Una madre dedicada que pasó años buscando una explicación para las misteriosas luchas de salud de su hijo, se convirtió en un corazón, después de finalmente aprender la verdad.
Tristan Burrell dejó de crecer en solo 12 años. Dos años después, los médicos confirmaron el Síndrome de Cockayne (CS), un trastorno que se estima que afecta a menos de 5,000 personas en los Estados Unidos.
La situación causa una breve estatura, envejecimiento prematuro, fotosensibilidad severa y discapacidades de aprendizaje, según la Organización Nacional de Trastornos Raros (NORD).
“Básicamente, mata su cuerpo pronto pero rápidamente comparó con todos los demás”, dijo la madre Tarah, de 44 años, que vive en Asheville, Carolina del Norte, dijo Nuevo.
Viviendo con un estado raro
Ahora 21 años, Tristan mide 4 pies y 4 pulgadas y pesa 63 libras. Lleva ropa diseñada durante 10-12 años y requiere atención de su madre de su madre.

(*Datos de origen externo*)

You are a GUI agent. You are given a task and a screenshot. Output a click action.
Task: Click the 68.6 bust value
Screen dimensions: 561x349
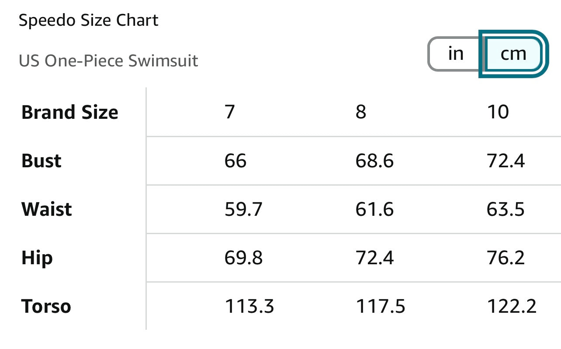click(x=374, y=161)
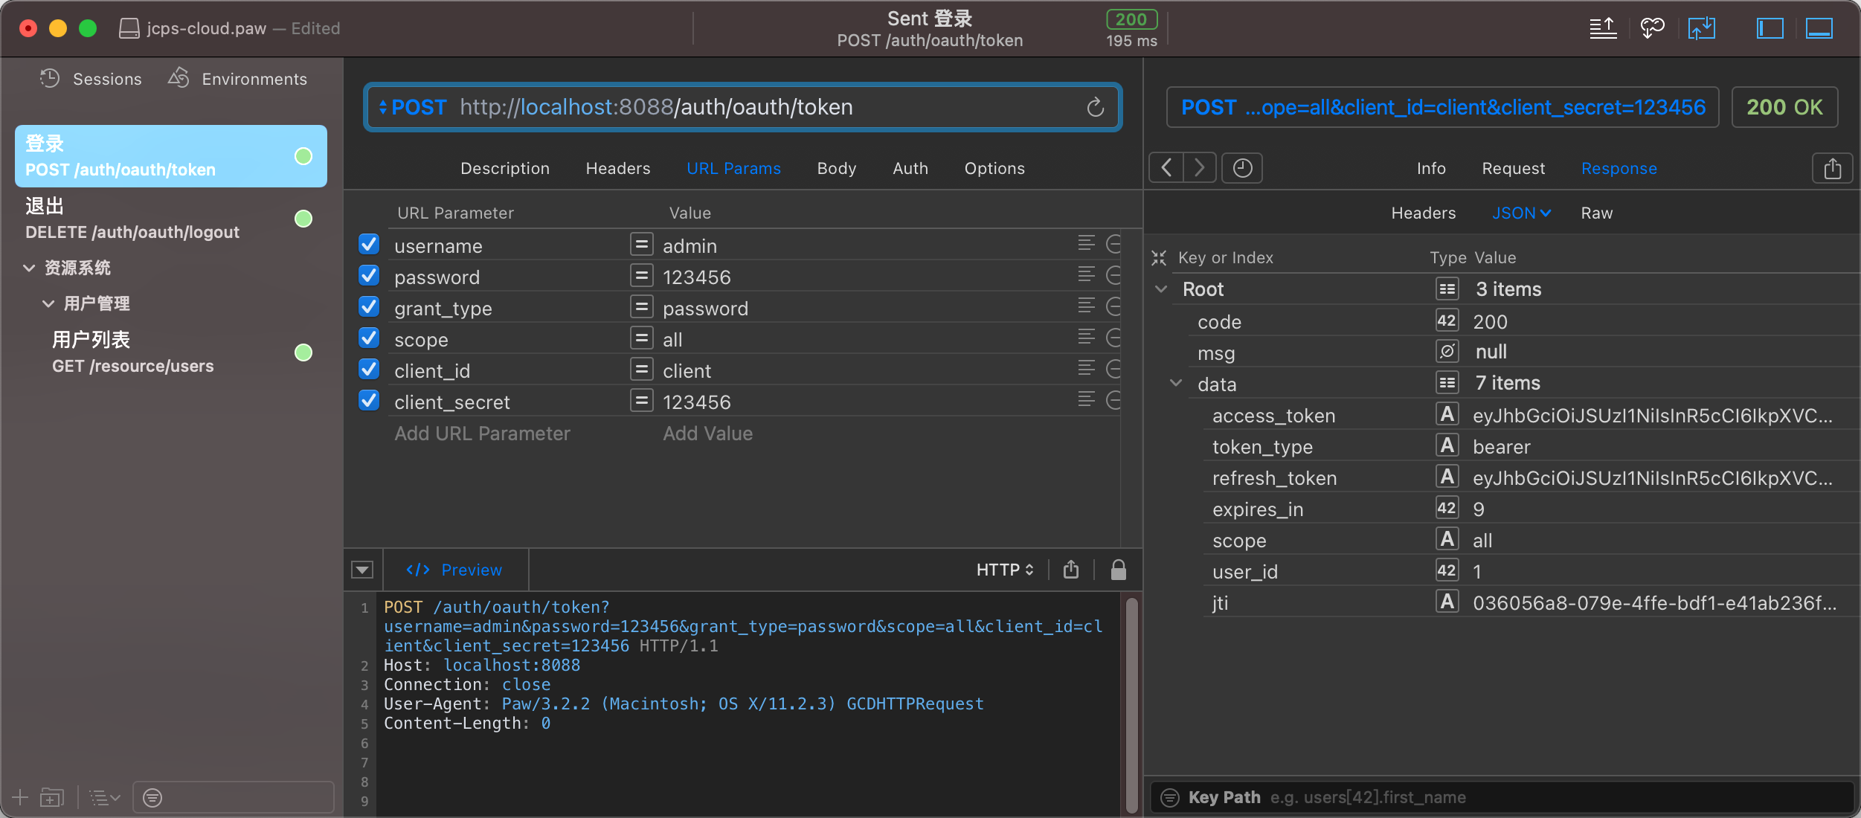Click the history clock icon near Response tabs
The width and height of the screenshot is (1861, 818).
pyautogui.click(x=1241, y=168)
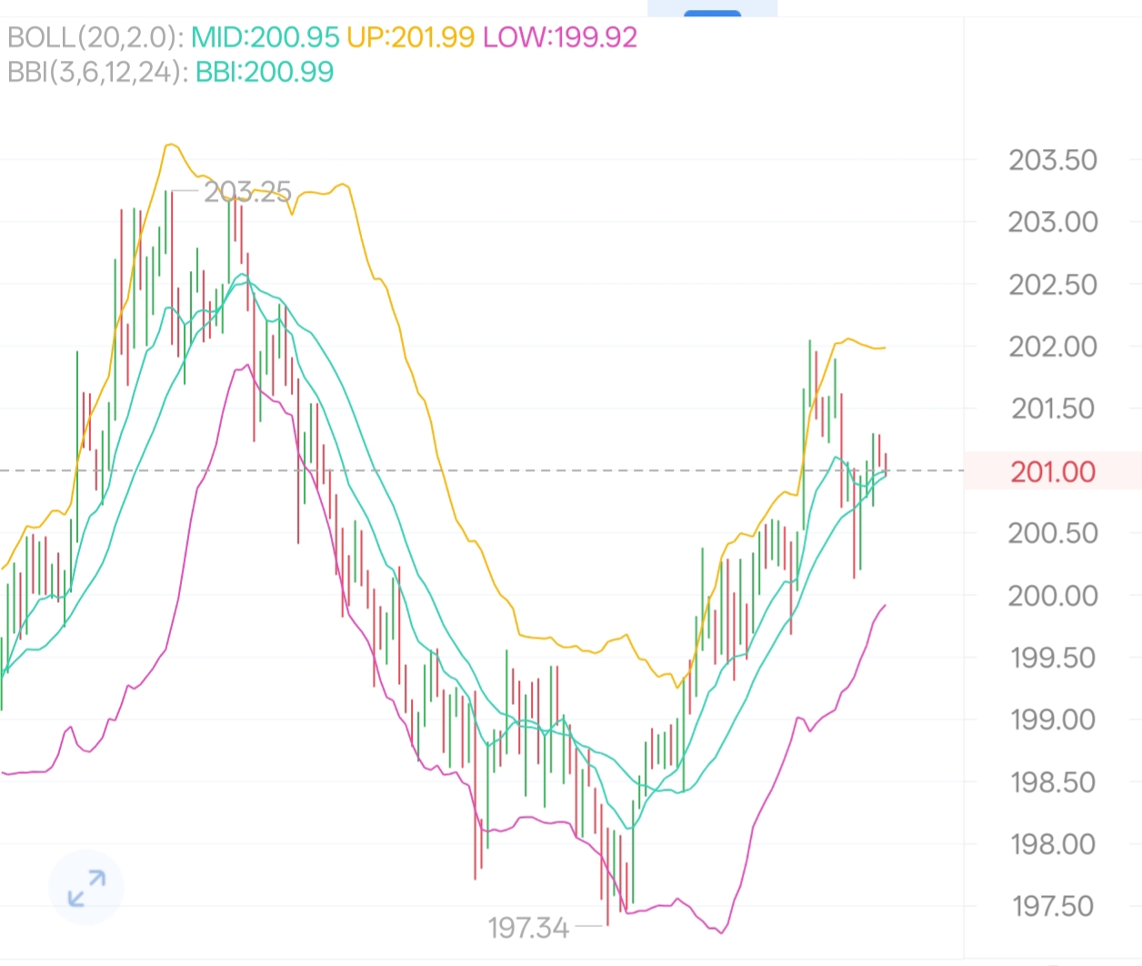1142x966 pixels.
Task: Click the 199.00 price axis label
Action: coord(1053,719)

Inicialmente, Tristan fue diagnosticado con una forma de autismo porque no dijo sus primeras palabras hasta los cuatro años. Pero Burrell sintió que el diagnóstico era incorrecto.
“Como un niño pequeño, Tristan presentó terror todo su cuerpo si se calentaría demasiado o demasiado frío”, recordó. “Esto demostró que tenía una deficiencia de mielina. A alguien les tomó años escuchar, sus manos aún terroras hasta el día de hoy, como sus piernas y piernas”.
Debido al retraso en el habla y el deterioro marginal, los médicos inicialmente consideraron el diagnóstico del trastorno del espectro autista (TEA).
“Tristán siempre arde fácilmente, ya que los niños y los adultos con CS son extremadamente sensibles a la luz solar”, agregó.
El monitoreo de los hermanos crece
Mamá de cinco años dijo que el diagnóstico mortal de su hijo es particularmente doloroso mientras mira a sus otros hijos a Lake y Landon, y dos 18, Ava, 16 y Josephine, seis están creciendo y prosperando.
“Fue un shock lo que ve a los gemelos crecer, ya que me mostró cómo debería ser”, dijo. “Es como los hombres a su lado. Ava es más alta y Josephine es la única que es más pequeña en este momento.
“Es el hermano mayor pero más como el más joven. Los niños comenzaron a madurar a los 12 años y sus roles cambiaron.
“Es emocionalmente lo más difícil. Tristan siempre ha sido un niño pequeño, en un buen día, es hilarante y estúpido: le encanta hacer reír a la gente, pero a veces puede estar frustrado y gruñón, simplemente no entiende la palabra” no “y estará molesto.
Síndrome de Cockayne
Nord explica que la enfermedad es causada por cambios en el material genético (ADN). Burrell y su ex pareja no sabían que ambos eran portadores, ya que no mostraron síntomas. La condición es tan rara que no se controle durante el embarazo.
Según Nord, si ambos padres biológicos son portadores, existe un 25 % de posibilidades de que su hijo herede ambas copias del gen mutado y se ve afectado y una posibilidad del 50 % herede solo una copia y se convierte en portador.
Los desafíos al frente
Recientemente, Burrell ha notado que los músculos de su hijo se están desperdiciando y ya no pueden andar en bicicleta.
“Siento constantemente que tengo una nube oscura que nunca me limpia, siempre está ahí y nunca desaparece”, dijo Burrell.
Los pacientes con síndrome de Cockayne a menudo tienen dificultades para alimentarse debido a una regresión severa, una ingesta oral deficiente y una pérdida muscular rápida, que a veces requieren tuberías de gastrostomía.
En julio, Burrell publicó un video de Tristan en Tiktok (@Tmcispoetry), afirmando que “ahora tiene un problema de golondrina, lo que significa que la enfermedad está avanzando”.
“Tenemos la suerte de hacer cosas como jugar”, dijo. “Él responde un poco más lento y no puede recordar cognitivamente las cosas que hacemos en la vida cotidiana. Tienes que preguntarle si se ha cepillado los dientes y tengo que enseñarle cuando está en el baño y ayudarlo.
“Es increíble, solo puedo hacer. Da miedo”.
Referencias
Karikkineth, AC, Scheibye-Knudsen, M., Fivenson, E., Croteau, DL y Bohr, VA (2017). Síndrome de Cockayne: características clínicas, sistemas de modelos y senderos. Revisiones de investigación envejecidas; 333-17. https://doi.org/10.1016/j.arr.2016.08.002
Síndrome de Cockayne Información genética y de enfermedades raras (Gard) – Programa NCATS. (Dakota del Norte). Rarediseases.info.nih.gov.